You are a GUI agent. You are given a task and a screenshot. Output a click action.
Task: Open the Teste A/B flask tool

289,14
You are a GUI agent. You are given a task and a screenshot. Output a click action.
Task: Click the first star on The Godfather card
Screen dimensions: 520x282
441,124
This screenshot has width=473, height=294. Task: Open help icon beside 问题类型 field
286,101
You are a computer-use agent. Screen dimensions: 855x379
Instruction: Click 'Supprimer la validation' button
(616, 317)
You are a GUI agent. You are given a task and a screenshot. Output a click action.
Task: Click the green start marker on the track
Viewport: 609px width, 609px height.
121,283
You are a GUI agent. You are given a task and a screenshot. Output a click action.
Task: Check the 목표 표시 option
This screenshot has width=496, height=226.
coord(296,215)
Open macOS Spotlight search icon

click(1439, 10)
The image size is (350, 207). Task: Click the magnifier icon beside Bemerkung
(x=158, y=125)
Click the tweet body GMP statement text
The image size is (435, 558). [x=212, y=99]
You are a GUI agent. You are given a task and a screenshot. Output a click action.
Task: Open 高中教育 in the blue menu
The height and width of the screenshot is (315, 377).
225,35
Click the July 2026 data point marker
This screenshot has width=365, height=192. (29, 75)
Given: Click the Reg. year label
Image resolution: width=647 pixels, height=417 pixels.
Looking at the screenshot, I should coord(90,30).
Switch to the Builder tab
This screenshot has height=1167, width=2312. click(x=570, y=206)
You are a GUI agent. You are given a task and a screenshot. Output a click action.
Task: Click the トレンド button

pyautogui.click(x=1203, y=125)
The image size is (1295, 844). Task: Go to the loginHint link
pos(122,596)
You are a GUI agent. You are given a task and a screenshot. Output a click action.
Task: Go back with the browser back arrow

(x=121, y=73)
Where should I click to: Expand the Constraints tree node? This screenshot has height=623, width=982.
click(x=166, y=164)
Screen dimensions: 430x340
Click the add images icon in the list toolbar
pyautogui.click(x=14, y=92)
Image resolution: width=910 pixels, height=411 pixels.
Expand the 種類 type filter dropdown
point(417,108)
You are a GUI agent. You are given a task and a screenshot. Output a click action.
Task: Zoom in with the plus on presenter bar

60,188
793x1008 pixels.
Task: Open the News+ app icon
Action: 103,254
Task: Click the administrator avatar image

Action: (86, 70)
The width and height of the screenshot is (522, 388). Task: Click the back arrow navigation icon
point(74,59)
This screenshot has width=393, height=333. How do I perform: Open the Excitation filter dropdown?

WORK TO COMPLETE: The line containing "Task: Go back with the browser back arrow" marks where to begin; copy it and every later line exactly, through the end of the data.

REPLY TO THE EXERCISE:
Task: Go back with the browser back arrow

(x=121, y=73)
Where should I click to: Expand the Constraints tree node? This screenshot has height=623, width=982.
click(x=166, y=164)
Screen dimensions: 430x340
Click the add images icon in the list toolbar
pyautogui.click(x=14, y=92)
Image resolution: width=910 pixels, height=411 pixels.
Expand the 種類 type filter dropdown
point(417,108)
You are a GUI agent. You are given a task and a screenshot. Output a click action.
Task: Zoom in with the plus on presenter bar

60,188
793x1008 pixels.
Task: Open the News+ app icon
Action: 103,254
Task: Click the administrator avatar image

Action: (86, 70)
The width and height of the screenshot is (522, 388). Task: Click the back arrow navigation icon
point(74,59)
This screenshot has width=393, height=333. How do I perform: Open the Excitation filter dropdown?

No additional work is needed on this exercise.